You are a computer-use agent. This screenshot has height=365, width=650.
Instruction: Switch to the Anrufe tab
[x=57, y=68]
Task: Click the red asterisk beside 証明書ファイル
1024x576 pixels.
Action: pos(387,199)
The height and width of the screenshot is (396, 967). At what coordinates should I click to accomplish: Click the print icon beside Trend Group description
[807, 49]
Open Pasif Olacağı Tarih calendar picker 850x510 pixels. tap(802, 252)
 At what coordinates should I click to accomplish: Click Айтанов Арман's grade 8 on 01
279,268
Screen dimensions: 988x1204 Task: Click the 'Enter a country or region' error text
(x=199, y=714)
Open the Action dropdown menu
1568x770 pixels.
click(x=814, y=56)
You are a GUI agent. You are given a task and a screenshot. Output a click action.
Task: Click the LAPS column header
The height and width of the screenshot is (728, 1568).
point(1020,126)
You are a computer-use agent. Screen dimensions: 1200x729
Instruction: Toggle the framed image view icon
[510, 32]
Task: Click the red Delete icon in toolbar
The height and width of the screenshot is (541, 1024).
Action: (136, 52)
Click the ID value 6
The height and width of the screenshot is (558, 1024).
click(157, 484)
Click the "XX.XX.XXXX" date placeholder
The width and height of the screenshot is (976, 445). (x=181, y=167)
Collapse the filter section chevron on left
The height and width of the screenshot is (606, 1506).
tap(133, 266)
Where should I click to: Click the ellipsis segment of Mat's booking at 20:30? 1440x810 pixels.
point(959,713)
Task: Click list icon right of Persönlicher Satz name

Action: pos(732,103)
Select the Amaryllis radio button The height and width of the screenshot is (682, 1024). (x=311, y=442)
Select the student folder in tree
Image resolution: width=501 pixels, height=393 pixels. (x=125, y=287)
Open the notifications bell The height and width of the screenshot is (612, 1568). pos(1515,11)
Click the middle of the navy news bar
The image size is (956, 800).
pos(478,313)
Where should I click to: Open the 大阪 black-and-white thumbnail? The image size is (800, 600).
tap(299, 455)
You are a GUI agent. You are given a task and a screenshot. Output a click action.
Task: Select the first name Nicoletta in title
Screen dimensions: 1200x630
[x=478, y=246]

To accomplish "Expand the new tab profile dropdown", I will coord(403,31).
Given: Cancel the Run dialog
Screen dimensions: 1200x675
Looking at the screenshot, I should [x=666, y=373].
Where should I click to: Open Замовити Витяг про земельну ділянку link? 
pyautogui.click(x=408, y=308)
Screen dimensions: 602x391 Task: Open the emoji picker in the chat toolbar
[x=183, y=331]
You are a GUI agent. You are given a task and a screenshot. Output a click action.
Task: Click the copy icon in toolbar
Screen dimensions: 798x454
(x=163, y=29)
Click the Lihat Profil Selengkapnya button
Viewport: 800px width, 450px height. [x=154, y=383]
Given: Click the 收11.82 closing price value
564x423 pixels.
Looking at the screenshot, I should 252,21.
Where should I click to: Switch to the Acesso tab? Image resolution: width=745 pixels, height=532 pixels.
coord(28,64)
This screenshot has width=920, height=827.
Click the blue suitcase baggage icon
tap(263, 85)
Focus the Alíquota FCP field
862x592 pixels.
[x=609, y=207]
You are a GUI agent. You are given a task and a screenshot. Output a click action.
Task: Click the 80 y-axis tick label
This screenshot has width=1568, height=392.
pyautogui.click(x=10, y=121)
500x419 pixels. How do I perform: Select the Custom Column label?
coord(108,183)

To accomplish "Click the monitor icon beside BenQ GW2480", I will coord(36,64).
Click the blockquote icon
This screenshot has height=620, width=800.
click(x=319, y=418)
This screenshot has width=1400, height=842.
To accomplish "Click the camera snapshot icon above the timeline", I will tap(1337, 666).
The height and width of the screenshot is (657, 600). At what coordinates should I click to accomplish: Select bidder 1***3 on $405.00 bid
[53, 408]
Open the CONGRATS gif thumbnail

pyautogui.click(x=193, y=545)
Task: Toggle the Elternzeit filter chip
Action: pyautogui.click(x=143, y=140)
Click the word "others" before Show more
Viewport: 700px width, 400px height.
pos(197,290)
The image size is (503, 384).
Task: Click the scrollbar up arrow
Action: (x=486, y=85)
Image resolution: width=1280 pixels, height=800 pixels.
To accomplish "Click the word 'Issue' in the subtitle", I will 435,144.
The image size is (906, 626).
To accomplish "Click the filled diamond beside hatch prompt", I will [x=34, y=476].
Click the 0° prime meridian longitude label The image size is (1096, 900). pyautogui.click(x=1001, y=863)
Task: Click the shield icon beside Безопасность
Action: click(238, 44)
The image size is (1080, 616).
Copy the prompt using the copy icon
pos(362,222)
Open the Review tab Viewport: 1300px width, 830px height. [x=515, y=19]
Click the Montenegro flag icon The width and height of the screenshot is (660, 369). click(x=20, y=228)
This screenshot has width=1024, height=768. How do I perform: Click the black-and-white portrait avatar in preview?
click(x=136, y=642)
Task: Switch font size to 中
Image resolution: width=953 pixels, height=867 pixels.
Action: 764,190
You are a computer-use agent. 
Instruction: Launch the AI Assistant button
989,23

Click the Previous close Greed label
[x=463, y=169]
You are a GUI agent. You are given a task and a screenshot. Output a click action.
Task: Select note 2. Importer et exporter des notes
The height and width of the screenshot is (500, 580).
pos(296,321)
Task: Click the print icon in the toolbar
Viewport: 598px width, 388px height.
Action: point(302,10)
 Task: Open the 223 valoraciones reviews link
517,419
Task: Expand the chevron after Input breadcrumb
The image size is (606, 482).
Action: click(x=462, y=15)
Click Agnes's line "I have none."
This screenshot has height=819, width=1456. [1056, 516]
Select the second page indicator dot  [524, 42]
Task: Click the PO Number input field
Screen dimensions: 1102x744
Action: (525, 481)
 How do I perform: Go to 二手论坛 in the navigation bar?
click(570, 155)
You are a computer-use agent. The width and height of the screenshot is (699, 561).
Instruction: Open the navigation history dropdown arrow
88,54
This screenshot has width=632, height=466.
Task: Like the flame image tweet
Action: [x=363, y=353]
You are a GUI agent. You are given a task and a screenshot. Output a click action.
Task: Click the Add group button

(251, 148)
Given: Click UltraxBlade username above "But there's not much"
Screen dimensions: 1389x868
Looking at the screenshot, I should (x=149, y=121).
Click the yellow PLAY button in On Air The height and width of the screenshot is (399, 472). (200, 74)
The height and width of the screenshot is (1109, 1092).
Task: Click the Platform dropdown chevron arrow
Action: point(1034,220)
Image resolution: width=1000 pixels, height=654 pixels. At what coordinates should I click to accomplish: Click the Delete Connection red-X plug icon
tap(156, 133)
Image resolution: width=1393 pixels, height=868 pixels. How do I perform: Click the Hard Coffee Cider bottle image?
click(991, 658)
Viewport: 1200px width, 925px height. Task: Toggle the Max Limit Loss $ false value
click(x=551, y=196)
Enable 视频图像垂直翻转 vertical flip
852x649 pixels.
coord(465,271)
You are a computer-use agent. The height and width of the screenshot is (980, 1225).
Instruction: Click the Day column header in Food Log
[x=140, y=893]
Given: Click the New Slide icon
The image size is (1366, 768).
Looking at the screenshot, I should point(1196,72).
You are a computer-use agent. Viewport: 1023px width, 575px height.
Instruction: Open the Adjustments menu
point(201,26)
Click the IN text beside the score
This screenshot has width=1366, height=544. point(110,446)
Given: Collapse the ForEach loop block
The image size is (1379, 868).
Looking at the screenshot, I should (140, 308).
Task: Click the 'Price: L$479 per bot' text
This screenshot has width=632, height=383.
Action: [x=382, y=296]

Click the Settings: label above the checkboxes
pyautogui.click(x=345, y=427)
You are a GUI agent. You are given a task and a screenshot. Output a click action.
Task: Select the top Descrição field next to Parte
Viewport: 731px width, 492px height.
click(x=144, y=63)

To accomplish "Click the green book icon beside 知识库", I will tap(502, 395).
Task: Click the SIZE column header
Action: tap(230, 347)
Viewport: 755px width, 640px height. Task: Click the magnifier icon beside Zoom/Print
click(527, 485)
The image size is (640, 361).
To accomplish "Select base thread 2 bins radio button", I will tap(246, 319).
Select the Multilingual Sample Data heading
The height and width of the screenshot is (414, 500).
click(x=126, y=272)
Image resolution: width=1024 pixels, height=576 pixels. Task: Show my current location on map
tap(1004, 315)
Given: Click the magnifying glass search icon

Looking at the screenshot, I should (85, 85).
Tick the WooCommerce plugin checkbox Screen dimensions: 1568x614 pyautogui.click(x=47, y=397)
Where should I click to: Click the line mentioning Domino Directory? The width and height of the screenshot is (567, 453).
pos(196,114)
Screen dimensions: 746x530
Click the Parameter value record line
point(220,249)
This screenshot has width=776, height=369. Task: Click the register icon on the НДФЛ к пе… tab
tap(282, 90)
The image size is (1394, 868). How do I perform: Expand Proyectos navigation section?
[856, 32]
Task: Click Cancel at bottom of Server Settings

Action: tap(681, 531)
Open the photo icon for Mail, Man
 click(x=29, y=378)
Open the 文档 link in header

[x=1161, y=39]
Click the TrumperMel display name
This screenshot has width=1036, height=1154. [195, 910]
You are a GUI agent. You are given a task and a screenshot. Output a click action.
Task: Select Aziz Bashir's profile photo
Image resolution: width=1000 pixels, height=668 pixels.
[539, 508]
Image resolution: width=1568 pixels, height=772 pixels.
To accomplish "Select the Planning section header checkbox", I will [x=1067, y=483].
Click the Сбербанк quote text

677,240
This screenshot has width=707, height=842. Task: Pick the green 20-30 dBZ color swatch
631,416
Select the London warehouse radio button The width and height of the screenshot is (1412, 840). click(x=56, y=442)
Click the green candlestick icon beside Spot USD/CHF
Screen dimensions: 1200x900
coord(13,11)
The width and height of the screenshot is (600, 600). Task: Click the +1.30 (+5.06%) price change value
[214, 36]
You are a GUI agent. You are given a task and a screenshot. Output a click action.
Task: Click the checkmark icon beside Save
------------------------------
■ PROBLEM REQUIREMENTS:
Every line of the material above that has the string "computer" needs pulling out.

■ TASK ANSWER:
You are a computer-use agent. This screenshot has height=365, width=650.
You are a computer-use agent. Screen dimensions: 1200x729
You are a computer-use agent. 
You are a computer-use agent. The width and height of the screenshot is (699, 561).
You are a computer-use agent. The height and width of the screenshot is (980, 1225).
You are a computer-use agent. Viewport: 1023px width, 575px height.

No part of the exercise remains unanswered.